Neben Bluthochdruck stellt auch ein hoher Cholesterinspiegel eine große Gefahr dar. Schon bei gesunden Menschen sollte das LDL-Cholesterin, also das „schlechte“ Cholesterin, laut europäischer Leitlinien unter 116 mg/dl liegen. Nach einem Schlaganfall streben Ärzte je nach individuellem Risiko wesentlich niedrigere Werte an. „Je niedriger, desto besser“, sagt Götz Thomalla vom Universitätsklinikum Hamburg-Eppendorf (UKE) und rät zur Einnahme von sogenannten Statinen – Medikamenten, die die Lipidkonzentration im Blut senken können. „Statine senken das LDL-Cholesterin sehr effektiv und senken damit das Risiko für Schlaganfälle und Herzinfarkte ganz entscheidend“, so Thomalla.
Ebenso wichtig: Ein Rauchstopp. Denn Menschen, die täglich 20 Zigaretten rauchen, haben nach Angaben der World Stroke Organization ein sechs Mal höheres Risiko einen Schlaganfall zu erleiden als Nichtraucher. Denn Zigarettenrauch enthält Kohlenmonoxid, das den Sauerstoffgehalt im Blut senkt. Dazu kommt das Nikotin, das einen beschleunigten Herzschlag und erhöhten Blutdruck bewirkt. Die gute Nachricht: Wer aufhört, kann sein Schlaganfallrisiko auch wieder signifikant senken.

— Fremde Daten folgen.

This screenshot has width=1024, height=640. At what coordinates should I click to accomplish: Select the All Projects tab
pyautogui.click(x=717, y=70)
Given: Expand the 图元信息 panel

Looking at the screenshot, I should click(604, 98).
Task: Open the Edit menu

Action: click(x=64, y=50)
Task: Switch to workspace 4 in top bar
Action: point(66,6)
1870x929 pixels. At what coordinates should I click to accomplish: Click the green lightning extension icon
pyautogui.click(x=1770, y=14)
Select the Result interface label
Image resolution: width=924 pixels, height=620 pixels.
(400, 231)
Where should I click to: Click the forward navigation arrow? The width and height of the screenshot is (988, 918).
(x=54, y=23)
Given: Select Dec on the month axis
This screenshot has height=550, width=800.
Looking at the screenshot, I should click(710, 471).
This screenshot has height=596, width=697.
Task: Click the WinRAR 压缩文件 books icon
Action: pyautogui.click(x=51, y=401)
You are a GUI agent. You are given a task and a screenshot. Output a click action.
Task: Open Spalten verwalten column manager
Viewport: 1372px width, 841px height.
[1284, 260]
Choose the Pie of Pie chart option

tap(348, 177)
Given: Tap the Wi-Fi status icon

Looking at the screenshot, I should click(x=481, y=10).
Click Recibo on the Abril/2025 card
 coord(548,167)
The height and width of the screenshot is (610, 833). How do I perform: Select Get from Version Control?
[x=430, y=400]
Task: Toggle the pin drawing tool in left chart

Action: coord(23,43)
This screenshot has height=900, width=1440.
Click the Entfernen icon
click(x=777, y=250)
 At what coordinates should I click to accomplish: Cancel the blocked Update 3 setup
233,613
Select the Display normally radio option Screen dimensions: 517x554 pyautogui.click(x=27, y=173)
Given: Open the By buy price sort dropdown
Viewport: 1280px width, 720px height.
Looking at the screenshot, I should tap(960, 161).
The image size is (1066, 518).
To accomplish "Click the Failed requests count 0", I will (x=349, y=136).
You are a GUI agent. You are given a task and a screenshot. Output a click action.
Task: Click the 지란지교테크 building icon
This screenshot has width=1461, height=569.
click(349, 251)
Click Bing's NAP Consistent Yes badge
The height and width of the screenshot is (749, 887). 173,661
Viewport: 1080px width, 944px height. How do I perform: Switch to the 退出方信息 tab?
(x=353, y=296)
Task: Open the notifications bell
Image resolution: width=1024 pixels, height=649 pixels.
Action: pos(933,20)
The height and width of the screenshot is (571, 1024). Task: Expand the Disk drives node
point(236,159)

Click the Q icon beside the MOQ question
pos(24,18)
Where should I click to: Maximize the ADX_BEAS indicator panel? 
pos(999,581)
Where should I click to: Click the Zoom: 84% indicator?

Auch Nachsorge spielt wichtige Rolle
Wichtig, damit solche Umstellungen im Alltag gelingen, ist eine Betreuung der Patientinnen und Patienten über die Zeit im Krankenhaus hinaus. Denn häufig fehlt es im ambulanten Bereich an klaren Ansprechpartnern, weil die Probleme gerade von leicht- bis mittelgradig Betroffenen „zwischen die Stühle der Fachdisziplinen fallen“, so Götz Thomalla gegenüber ardgesund.de. Am Hamburger UKE laufen mehrere Projekte zur strukturierten Schlaganfallnachsorge mit sogenannten Stroke Nurses, zugänglich allerdings nur für einen Teil der Patienten. Denn noch gehört eine solche Nachbetreuung, bei der Medikamenteneinnahme und Risikofaktoren regelmäßig besprochen werden, nicht zur Regelversorgung. Mit einzelnen Krankenkassen gibt es allerdings Selektivverträge.
Darüber hinaus gibt es in Deutschland vereinzelt Schlaganfall-Lotsen und -helfer, teils mit medizinischer Ausbildung, teils Laien. Erste Studienergebnisse zeigen, dass Menschen, die so begleitet werden, ein geringes Risiko haben, einen erneuten Schlaganfall zu erleiden.
Birgit Braun muss von nun an konsequent Medikamente nehmen: Blutgerinnungshemmer, Statine und Blutdrucksenker. Sie kann nichts daran ändern, dass ihre Gefäße durch den jahrelang unerkannten Bluthochdruck geschädigt sind. Aber sie hat sich fest vorgenommen, alles dafür zu tun, die Risiken für einen weiteren Schlaganfall zu senken.